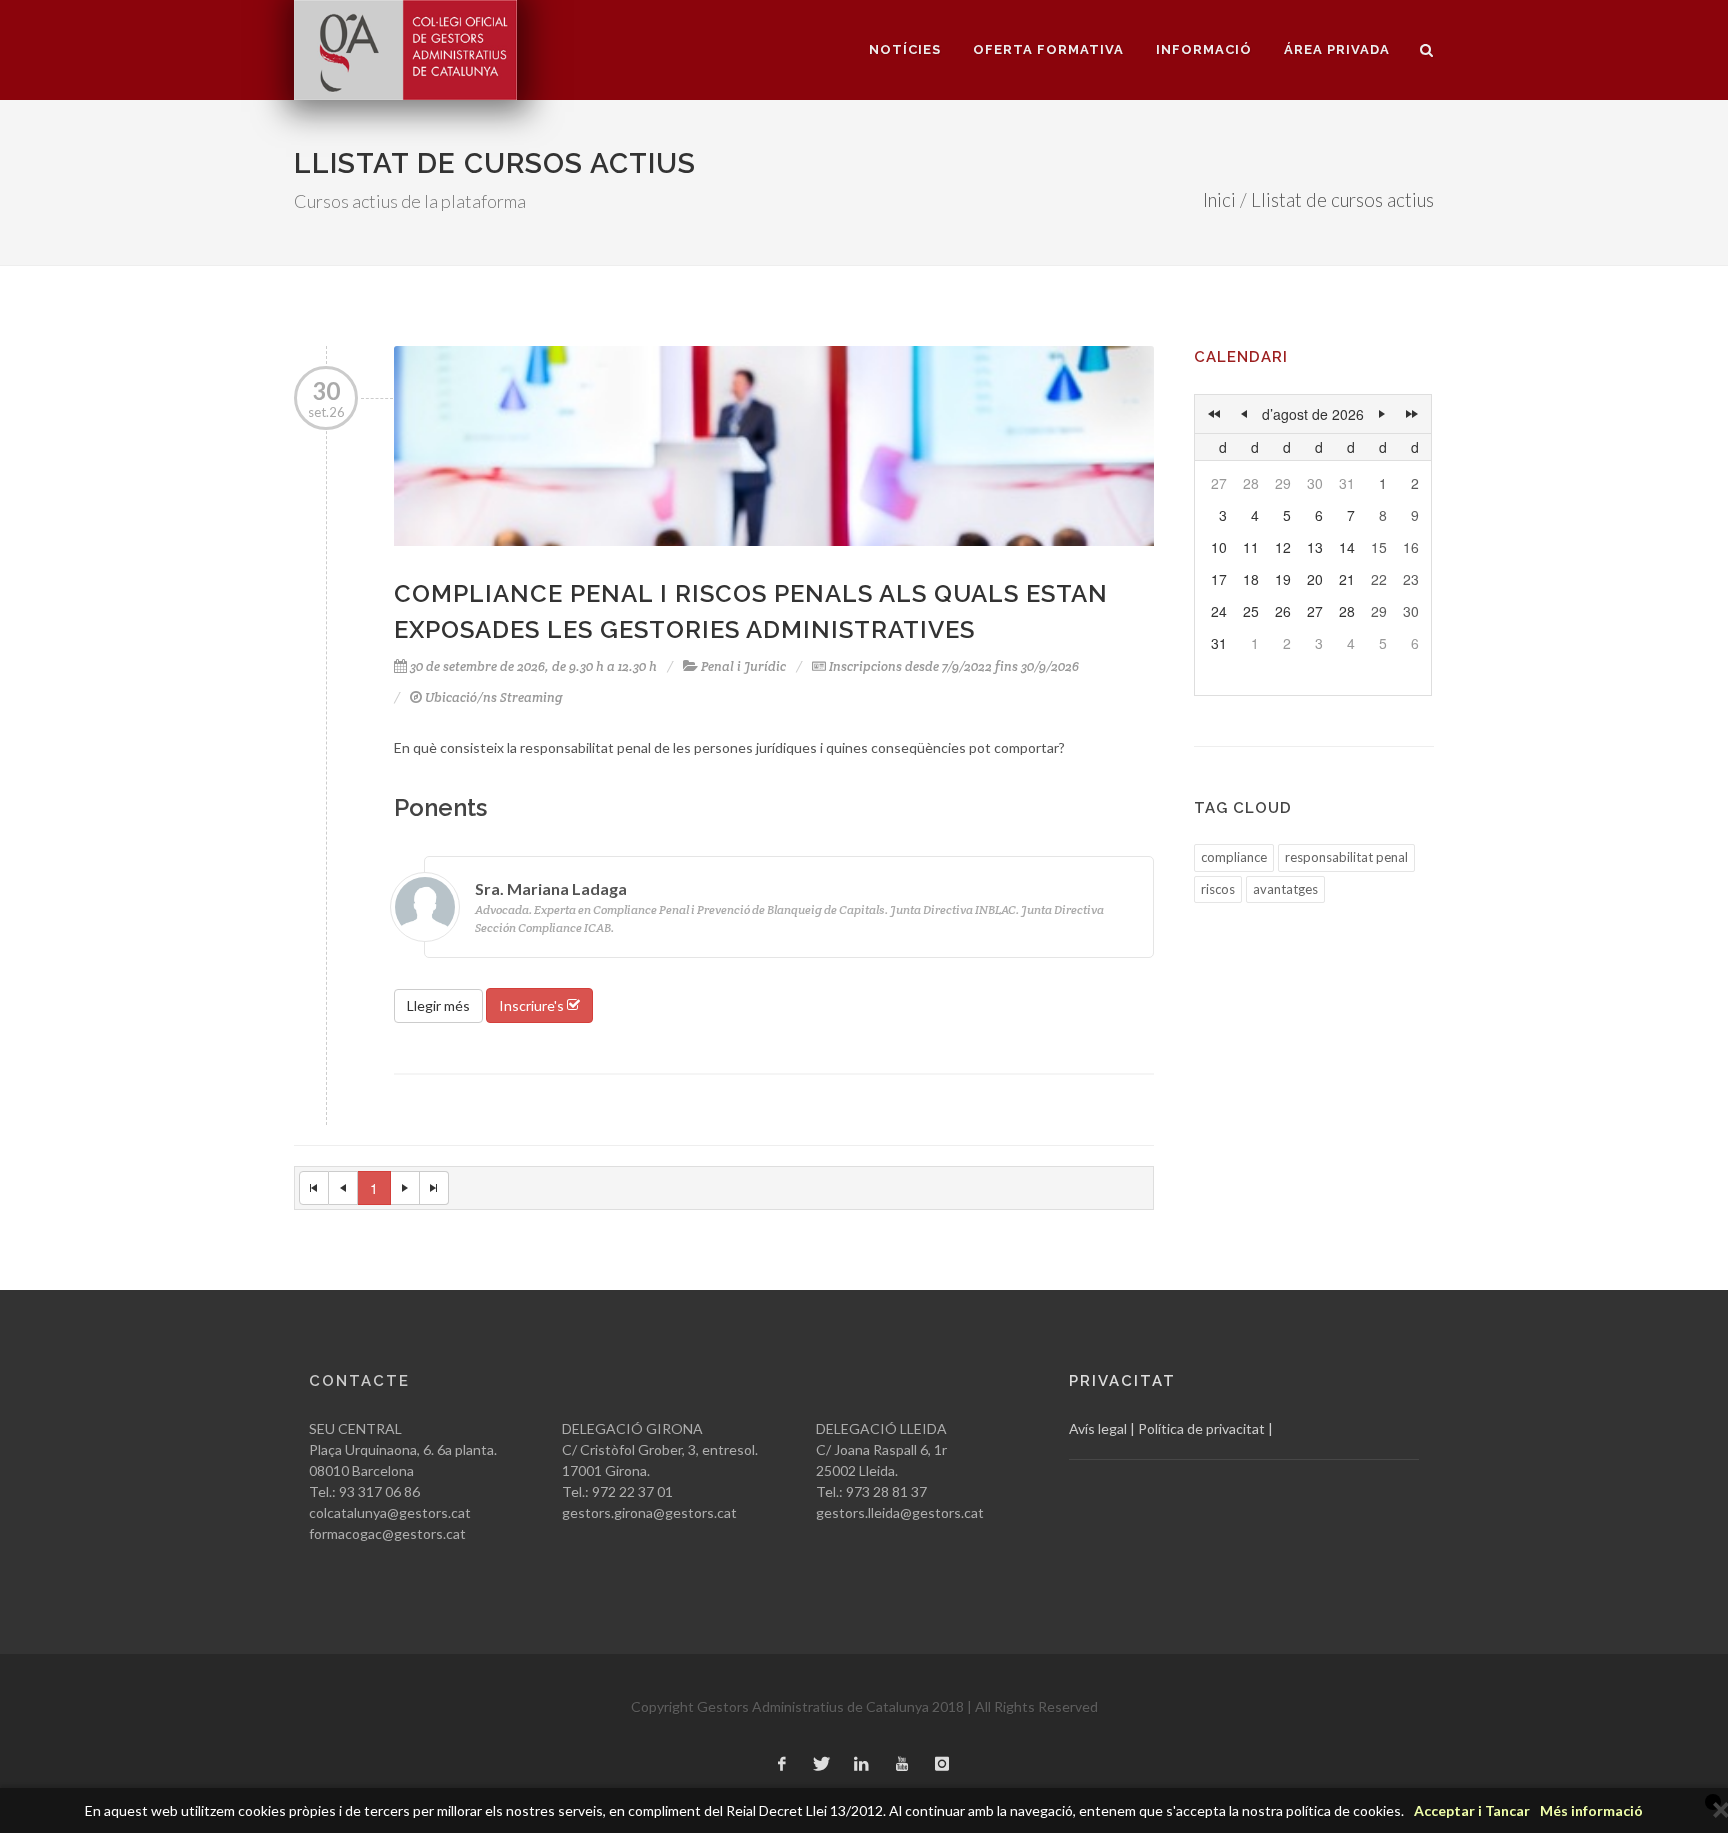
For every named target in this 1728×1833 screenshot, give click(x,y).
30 (1315, 483)
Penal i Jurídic (743, 666)
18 (1251, 579)
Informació (1204, 49)
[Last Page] (434, 1188)
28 (1251, 483)
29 (1283, 483)
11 (1251, 547)
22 (1379, 579)
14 (1347, 547)
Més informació (1591, 1810)
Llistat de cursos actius (1342, 200)
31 (1347, 483)
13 (1315, 547)
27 (1219, 483)
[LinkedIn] (862, 1765)
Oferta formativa (1048, 49)
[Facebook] (782, 1765)
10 (1219, 547)
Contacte (359, 1381)
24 (1219, 611)
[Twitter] (822, 1765)
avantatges (1285, 889)
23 (1411, 579)
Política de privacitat (1201, 1428)
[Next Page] (405, 1188)
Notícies (905, 49)
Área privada (1337, 49)
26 (1283, 611)
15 (1379, 547)
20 (1315, 579)
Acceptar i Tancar (1472, 1810)
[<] (1244, 414)
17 (1219, 579)
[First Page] (314, 1188)
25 (1251, 611)
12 (1283, 547)
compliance (1234, 857)
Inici (1219, 200)
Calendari (1241, 357)
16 (1411, 547)
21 (1347, 579)
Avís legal (1098, 1428)
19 (1283, 579)
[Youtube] (902, 1765)
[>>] (1412, 414)
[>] (1382, 414)
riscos (1218, 889)
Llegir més (438, 1005)
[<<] (1214, 414)
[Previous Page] (343, 1188)
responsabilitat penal (1346, 857)
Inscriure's (533, 1005)
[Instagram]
════════
■ **TASK ITEM**: Each record above must be retyped exactly as given, with the images excluded.

■ **SOLUTION FOR THIS TASK**:
For every named target in this 1728×1833 screenshot, give click(x,y).
30 (1315, 483)
Penal i Jurídic (743, 666)
18 (1251, 579)
Informació (1204, 49)
[Last Page] (434, 1188)
28 (1251, 483)
29 (1283, 483)
11 (1251, 547)
22 (1379, 579)
14 (1347, 547)
Més informació (1591, 1810)
Llistat de cursos actius (1342, 200)
31 (1347, 483)
13 (1315, 547)
27 (1219, 483)
[LinkedIn] (862, 1765)
Oferta formativa (1048, 49)
[Facebook] (782, 1765)
10 (1219, 547)
Contacte (359, 1381)
24 (1219, 611)
[Twitter] (822, 1765)
avantatges (1285, 889)
23 (1411, 579)
Política de privacitat (1201, 1428)
[Next Page] (405, 1188)
Notícies (905, 49)
Área privada (1337, 49)
26 (1283, 611)
15 (1379, 547)
20 (1315, 579)
Acceptar i Tancar (1472, 1810)
[<] (1244, 414)
17 (1219, 579)
[First Page] (314, 1188)
25 (1251, 611)
12 (1283, 547)
compliance (1234, 857)
Inici (1219, 200)
Calendari (1241, 357)
16 (1411, 547)
21 (1347, 579)
Avís legal (1098, 1428)
19 (1283, 579)
[Youtube] (902, 1765)
[>>] (1412, 414)
[>] (1382, 414)
riscos (1218, 889)
Llegir més (438, 1005)
[<<] (1214, 414)
[Previous Page] (343, 1188)
responsabilitat penal (1346, 857)
Inscriure's (533, 1005)
[Instagram]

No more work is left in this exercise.